Exercise description:
Your answer must be exactly the lines from the one containing "You are a computer-use" through the end of the material, both ends included, without pictures.

((

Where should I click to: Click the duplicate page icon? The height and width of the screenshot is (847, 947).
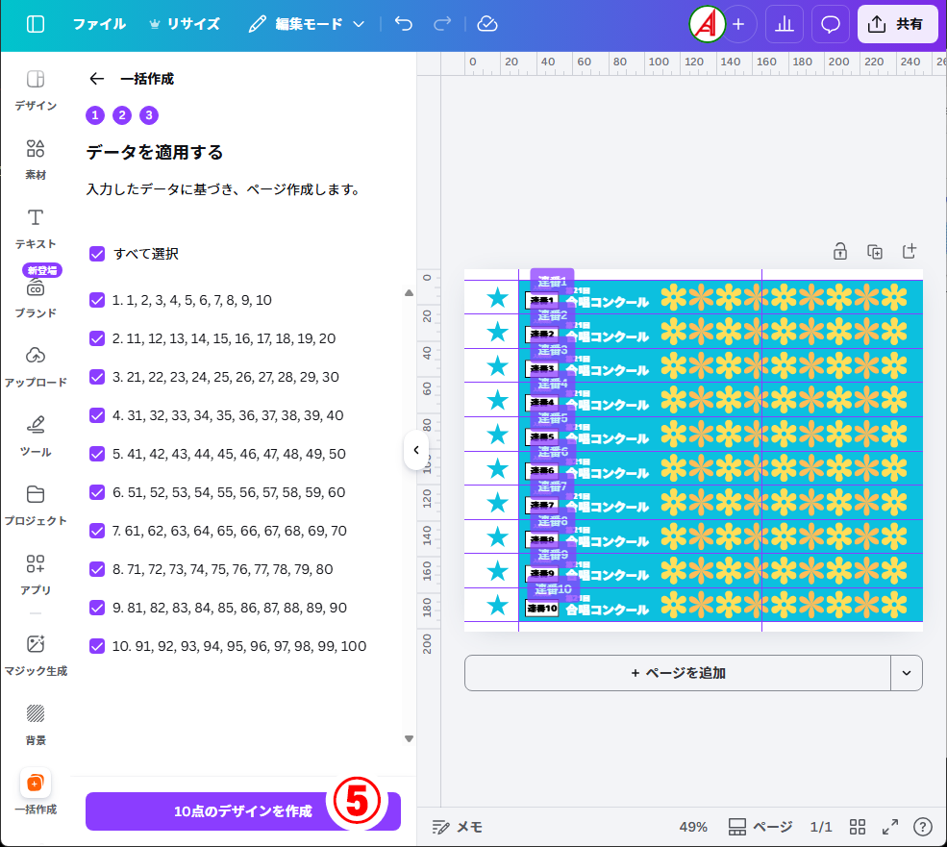coord(874,252)
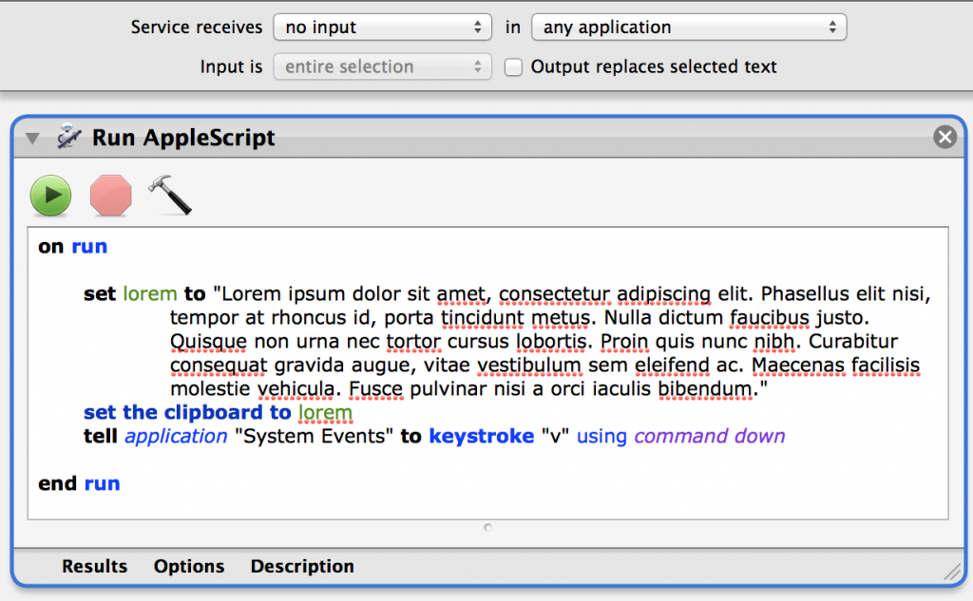Show the Results pane
Viewport: 973px width, 601px height.
pos(94,566)
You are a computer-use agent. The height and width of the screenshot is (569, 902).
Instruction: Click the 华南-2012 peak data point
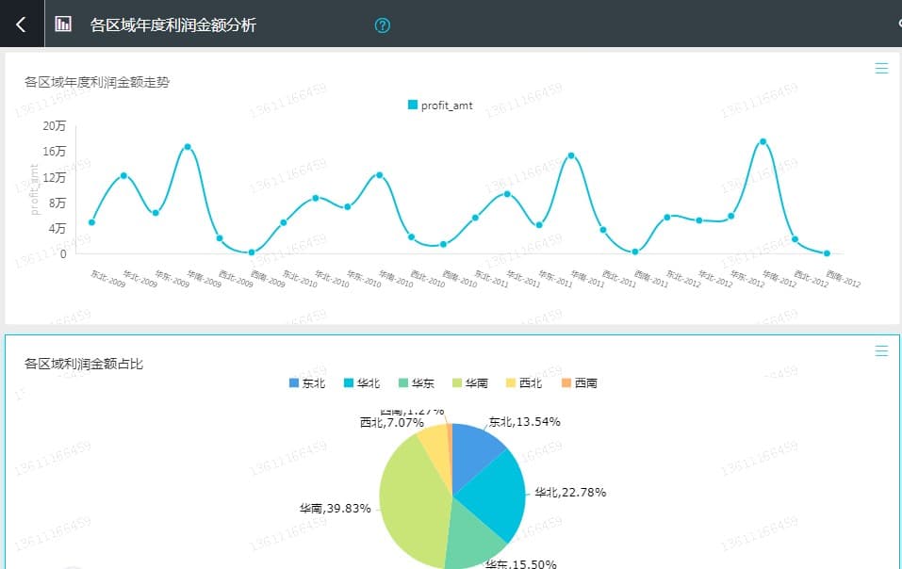pyautogui.click(x=763, y=141)
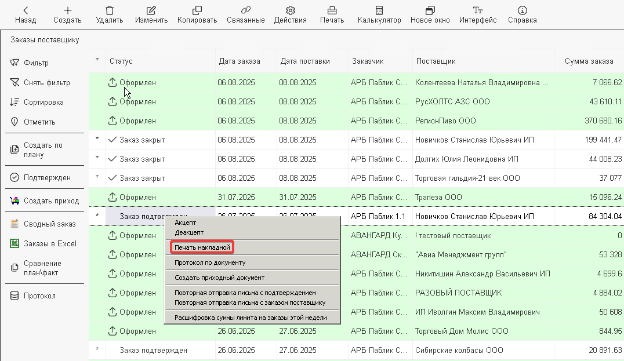Viewport: 624px width, 361px height.
Task: Open the Калькулятор tool
Action: (379, 10)
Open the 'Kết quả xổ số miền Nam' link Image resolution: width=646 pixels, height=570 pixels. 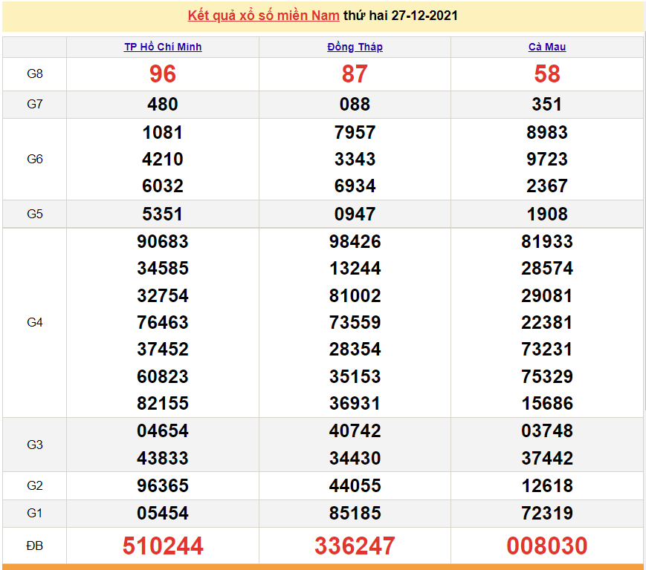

))

Answer section:
You are a computer-use agent. The height and width of the screenshot is (569, 902).
Instruction: Click the 华南-2012 peak data point
pyautogui.click(x=763, y=141)
Viewport: 624px width, 361px height.
Task: Open the Калькулятор tool
Action: (379, 10)
Open the 'Kết quả xổ số miền Nam' link Image resolution: width=646 pixels, height=570 pixels. 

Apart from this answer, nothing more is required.